Directions for this task ->
Exclude every picture. Output verbatim the lines from the one containing "Given: Open the Фейеноорд team page link" to the end of the data.

Records to use ->
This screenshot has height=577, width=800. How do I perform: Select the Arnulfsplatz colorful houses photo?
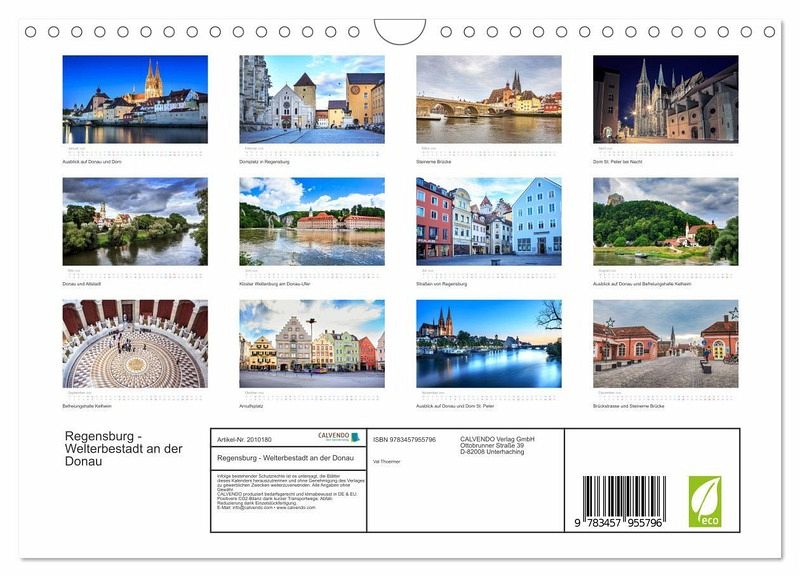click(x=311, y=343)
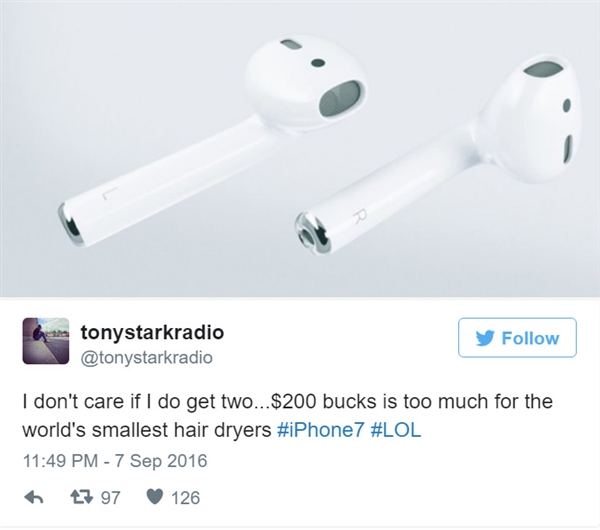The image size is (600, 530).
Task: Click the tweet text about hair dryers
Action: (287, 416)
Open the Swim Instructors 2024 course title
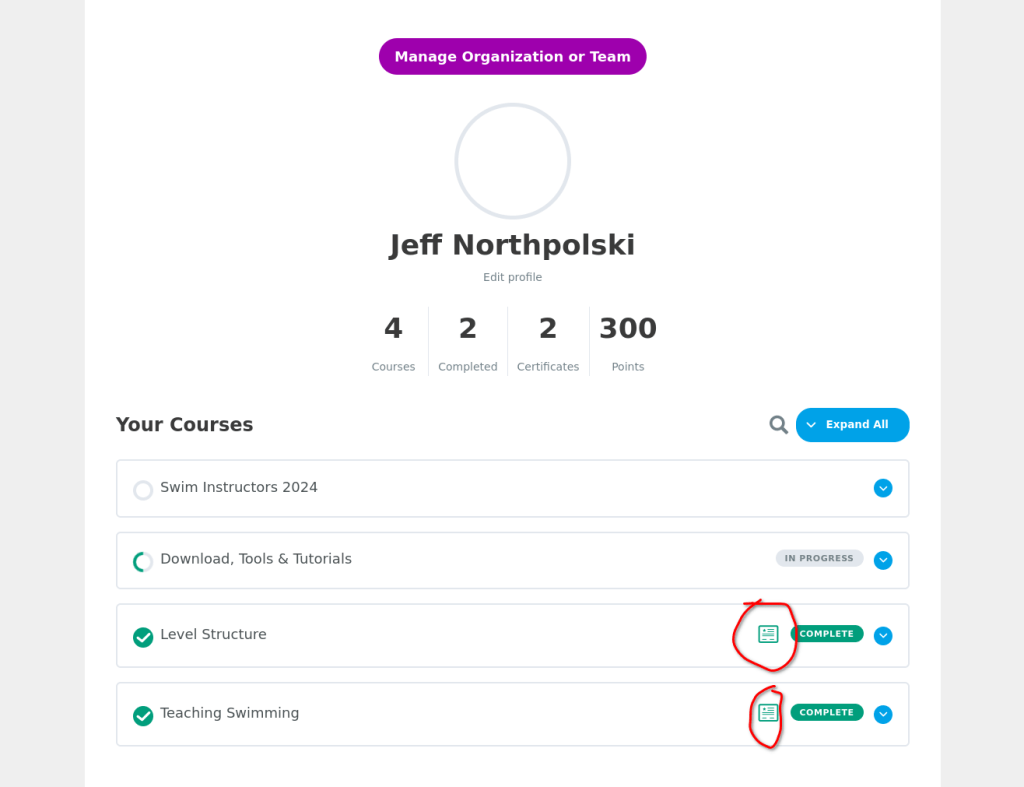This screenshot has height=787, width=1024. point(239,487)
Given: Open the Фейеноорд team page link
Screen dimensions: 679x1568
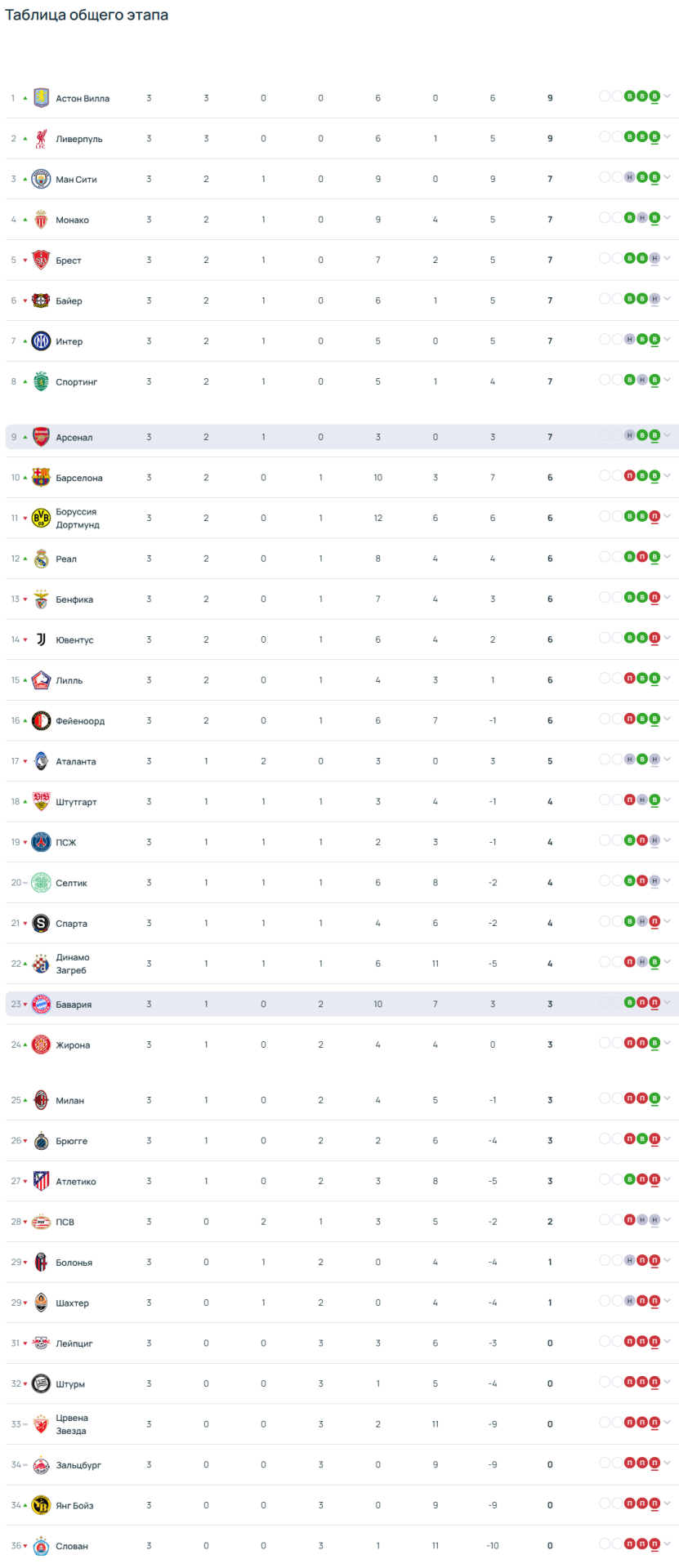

Exercise solution ->
Given: Open the Фейеноорд team page link
Screen dimensions: 679x1568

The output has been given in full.